> **TASK OBJECTIVE**:
Where a line of the data below has the string "will", copy that line.

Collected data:
════════════════

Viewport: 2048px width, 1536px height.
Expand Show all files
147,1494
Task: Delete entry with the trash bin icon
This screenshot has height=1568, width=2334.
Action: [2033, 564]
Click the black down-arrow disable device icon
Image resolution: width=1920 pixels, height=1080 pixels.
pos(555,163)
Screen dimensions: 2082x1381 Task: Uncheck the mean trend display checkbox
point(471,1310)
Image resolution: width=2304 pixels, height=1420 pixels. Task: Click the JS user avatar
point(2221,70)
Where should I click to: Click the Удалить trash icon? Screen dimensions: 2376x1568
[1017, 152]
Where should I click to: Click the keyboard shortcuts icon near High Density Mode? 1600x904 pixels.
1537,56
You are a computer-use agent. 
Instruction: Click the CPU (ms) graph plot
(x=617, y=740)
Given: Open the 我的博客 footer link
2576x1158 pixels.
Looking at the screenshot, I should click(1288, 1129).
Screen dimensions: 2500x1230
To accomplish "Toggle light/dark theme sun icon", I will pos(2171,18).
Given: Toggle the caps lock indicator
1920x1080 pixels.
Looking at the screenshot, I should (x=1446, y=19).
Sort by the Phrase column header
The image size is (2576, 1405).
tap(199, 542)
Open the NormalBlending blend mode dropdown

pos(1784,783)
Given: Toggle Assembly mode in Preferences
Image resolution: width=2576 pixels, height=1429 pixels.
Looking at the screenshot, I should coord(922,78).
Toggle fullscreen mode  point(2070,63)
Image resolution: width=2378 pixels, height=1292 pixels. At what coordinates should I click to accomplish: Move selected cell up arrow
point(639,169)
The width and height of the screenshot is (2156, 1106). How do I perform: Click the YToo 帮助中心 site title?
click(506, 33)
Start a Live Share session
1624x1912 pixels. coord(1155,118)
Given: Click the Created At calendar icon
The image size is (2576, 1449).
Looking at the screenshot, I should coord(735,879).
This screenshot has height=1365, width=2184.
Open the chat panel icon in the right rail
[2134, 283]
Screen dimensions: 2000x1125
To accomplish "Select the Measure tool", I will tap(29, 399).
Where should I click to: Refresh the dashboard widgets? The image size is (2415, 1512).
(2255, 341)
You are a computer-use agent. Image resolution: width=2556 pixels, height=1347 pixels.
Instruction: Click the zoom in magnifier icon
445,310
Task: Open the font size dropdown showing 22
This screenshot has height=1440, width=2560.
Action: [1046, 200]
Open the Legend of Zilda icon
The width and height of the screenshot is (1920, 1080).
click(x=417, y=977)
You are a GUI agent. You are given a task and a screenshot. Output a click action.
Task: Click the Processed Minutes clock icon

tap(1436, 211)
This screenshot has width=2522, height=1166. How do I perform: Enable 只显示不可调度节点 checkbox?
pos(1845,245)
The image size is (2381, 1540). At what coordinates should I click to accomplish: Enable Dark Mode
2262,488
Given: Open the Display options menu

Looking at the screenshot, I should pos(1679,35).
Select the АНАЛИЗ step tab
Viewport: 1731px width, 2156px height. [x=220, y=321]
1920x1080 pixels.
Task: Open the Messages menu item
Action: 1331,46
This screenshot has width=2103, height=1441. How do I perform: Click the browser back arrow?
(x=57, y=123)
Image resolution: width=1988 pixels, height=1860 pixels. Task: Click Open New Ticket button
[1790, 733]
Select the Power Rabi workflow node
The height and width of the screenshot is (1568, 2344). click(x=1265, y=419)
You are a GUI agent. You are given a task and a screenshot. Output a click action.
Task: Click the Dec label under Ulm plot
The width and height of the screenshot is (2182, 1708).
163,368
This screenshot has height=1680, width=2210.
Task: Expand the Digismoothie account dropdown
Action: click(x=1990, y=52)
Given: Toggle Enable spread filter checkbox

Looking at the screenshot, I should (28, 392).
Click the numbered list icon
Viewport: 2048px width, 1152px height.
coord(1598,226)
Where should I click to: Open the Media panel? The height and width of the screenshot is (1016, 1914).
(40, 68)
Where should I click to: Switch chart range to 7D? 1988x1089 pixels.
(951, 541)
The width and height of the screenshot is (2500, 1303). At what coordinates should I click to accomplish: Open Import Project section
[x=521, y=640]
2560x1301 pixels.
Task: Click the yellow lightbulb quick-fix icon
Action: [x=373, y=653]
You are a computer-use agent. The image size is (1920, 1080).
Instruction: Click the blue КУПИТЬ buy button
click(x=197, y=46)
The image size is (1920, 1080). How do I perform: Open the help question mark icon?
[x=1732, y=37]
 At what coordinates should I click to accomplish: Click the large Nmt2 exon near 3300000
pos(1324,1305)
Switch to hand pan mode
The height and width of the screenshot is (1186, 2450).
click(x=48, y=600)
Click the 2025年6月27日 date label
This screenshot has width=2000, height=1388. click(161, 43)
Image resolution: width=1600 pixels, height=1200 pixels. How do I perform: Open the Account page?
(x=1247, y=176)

════════════════

> **WRITTEN RESPONSE**:
To accomplish "Toggle light/dark theme sun icon", I will pos(2171,18).
To accomplish "Select the Measure tool", I will tap(29, 399).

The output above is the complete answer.